Leave Only Footprints

Thoughts on responsible sightseeing

 

In my nearly four years at 405 Magazine, I’ve had the privilege of exploring some of the Sooner State’s most far-flung wilderness areas and then sharing my experiences with readers. There is perhaps nothing I love more than finding someplace truly unique and relatively unknown, and sharing it with likeminded souls. My hope has always been that people not only find as much joy in the natural world as I do, but that in finding that joy, they might also be inspired to protect and care for it.

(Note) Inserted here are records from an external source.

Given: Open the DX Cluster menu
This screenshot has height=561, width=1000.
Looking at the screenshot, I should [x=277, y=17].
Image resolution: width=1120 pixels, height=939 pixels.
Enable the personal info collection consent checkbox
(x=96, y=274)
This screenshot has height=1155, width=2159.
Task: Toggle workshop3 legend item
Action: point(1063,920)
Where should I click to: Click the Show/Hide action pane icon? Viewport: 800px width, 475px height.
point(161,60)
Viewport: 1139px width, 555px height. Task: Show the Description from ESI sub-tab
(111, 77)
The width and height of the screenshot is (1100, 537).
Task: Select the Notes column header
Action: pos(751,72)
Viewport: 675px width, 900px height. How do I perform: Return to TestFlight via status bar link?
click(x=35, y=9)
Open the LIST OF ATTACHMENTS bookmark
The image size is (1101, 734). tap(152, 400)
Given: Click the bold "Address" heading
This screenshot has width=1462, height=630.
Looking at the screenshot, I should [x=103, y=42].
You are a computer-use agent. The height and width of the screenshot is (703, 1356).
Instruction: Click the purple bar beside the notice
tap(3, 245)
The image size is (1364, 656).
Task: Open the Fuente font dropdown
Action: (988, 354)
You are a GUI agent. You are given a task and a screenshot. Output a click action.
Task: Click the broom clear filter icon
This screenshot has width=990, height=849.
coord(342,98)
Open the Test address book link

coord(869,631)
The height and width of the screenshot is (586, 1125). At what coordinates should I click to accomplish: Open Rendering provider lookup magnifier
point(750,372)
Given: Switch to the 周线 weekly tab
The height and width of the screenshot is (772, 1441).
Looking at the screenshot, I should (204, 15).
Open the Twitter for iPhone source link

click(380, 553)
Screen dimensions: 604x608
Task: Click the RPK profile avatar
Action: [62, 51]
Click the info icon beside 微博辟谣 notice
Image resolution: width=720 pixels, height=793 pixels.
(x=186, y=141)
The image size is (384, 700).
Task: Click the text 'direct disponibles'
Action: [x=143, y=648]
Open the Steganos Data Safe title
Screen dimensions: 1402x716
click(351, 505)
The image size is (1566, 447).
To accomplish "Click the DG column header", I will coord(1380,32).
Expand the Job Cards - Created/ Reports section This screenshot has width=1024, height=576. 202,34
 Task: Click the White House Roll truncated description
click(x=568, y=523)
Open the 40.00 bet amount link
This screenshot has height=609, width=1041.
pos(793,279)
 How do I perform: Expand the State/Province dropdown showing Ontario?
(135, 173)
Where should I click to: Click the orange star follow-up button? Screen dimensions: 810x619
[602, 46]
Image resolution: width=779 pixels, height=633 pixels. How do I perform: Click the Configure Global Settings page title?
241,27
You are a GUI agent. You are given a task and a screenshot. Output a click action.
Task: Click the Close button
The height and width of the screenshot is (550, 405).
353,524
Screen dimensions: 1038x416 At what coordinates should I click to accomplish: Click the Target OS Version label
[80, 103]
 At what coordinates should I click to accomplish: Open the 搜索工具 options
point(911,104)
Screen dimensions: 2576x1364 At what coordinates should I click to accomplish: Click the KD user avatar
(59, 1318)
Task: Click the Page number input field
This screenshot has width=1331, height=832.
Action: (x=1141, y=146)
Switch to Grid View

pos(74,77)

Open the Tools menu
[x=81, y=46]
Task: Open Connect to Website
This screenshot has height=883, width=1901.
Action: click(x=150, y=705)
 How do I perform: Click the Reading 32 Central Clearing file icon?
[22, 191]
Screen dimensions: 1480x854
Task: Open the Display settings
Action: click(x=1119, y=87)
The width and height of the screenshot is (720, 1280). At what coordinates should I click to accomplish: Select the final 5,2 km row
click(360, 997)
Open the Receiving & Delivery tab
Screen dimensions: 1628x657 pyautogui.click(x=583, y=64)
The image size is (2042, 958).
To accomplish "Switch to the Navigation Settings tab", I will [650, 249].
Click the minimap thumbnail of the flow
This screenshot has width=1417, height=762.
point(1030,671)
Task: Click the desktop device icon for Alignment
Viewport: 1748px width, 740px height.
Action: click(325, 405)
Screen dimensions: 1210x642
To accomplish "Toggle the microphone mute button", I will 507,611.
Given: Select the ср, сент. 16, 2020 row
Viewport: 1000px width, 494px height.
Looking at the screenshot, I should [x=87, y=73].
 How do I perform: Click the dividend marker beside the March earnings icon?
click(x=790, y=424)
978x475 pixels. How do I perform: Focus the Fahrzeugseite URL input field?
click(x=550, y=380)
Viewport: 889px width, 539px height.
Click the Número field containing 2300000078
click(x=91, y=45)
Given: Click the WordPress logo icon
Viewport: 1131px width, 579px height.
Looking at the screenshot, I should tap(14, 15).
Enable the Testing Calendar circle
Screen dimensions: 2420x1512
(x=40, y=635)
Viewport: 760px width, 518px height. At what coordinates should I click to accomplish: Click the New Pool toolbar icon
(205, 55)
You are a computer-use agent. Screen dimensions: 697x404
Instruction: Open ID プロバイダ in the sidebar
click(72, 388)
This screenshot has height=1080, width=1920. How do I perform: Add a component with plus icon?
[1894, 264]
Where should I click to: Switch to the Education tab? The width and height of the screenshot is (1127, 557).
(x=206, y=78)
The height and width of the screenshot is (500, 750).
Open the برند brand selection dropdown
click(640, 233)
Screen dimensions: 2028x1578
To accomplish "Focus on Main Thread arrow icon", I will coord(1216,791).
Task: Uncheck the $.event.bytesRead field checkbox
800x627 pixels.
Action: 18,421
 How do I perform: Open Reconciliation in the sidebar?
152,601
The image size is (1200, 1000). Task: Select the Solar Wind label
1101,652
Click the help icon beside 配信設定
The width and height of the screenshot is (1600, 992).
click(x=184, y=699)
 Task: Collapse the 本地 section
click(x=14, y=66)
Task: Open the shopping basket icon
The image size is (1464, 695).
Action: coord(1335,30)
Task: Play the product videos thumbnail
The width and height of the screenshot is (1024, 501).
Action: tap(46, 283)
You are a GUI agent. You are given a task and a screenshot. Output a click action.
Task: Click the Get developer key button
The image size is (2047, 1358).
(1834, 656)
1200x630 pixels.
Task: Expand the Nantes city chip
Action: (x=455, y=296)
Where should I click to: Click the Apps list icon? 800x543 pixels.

In this year’s June issue, I wrote a story titled “Other Roads to Summer Adventure: An Alternative Oklahoma Travel Planner,” which included the J.T. Nickel Preserve – a Nature Conservancy property – outside Tahlequah. The Nature Conservancy projects are not state property nor parks; it’s a global, environmental nonprofit with the mission, according to their website, “to conserve the lands and waters on which all life depends.” Much of the land they have acquired is closed to the public entirely, but certain areas – such as the Nickel Preserve in Tahlequah and the Tallgrass Prairie in Osage County – are open in a restricted manner. Because this organization is a nonprofit, they cannot afford security, and since it is not state-owned, there is no ranger here. It is private land that the general public is privileged and entrusted to use for recreation and inspiration.

Not long after my article ran, it came to my attention that as visits to the preserve have increased, images of “Instagrammable” spots have spread the word about this sprawling piece of riverside forest. Before long, trash started appearing; then graffiti. Soon, those who once found this spot almost sacred found it simply scarred. The idea that my work driving even a small percentage of the traffic to this hallowed ground might have led to its defacement not only made my heart hurt, but in a way, called into question why I even do what I do. Maybe “hidden gems” are best left hidden.

But I believe we can do better. Our state parks, preserves, refuges and recreation areas operate on shoestring or nonexistent budgets, yet these areas are where we, as a state, truly shine. Let’s let them keep shining.

Keep traveling, but please do so responsibly.

 


 

TOUR TIPS

Making memories with minimal impact

  • Pack out what you pack in: Take a bag with you to dispose of your waste properly.
     
  • Take your kids: Nature sparks imagination and creativity.
     
  • Respect wildlife: Be a quiet observer. Don’t feed, taunt or take wildlife.
     
  • Leave what you find: Leave natural objects such as rocks and flowers behind. They have a purpose to serve in the wild.
     
  • Buy it where you burn it: Leave your firewood at home. Instead, buy wood cut within 50 miles of where you’ll have your fire to avoid spreading invasive insects and diseases.
     
  • Don’t cross contaminate: Wash your water gear – including kayaks, boots, waders, flotation devices and paddles – with a 10 percent hydrogen peroxide solution before and after use to avoid spreading deadly pathogens that harm wildlife.
     
  • Do not release pets into the wild: This includes fish, frogs, lizards and turtles, which can carry fungus that is deadly to wildlife.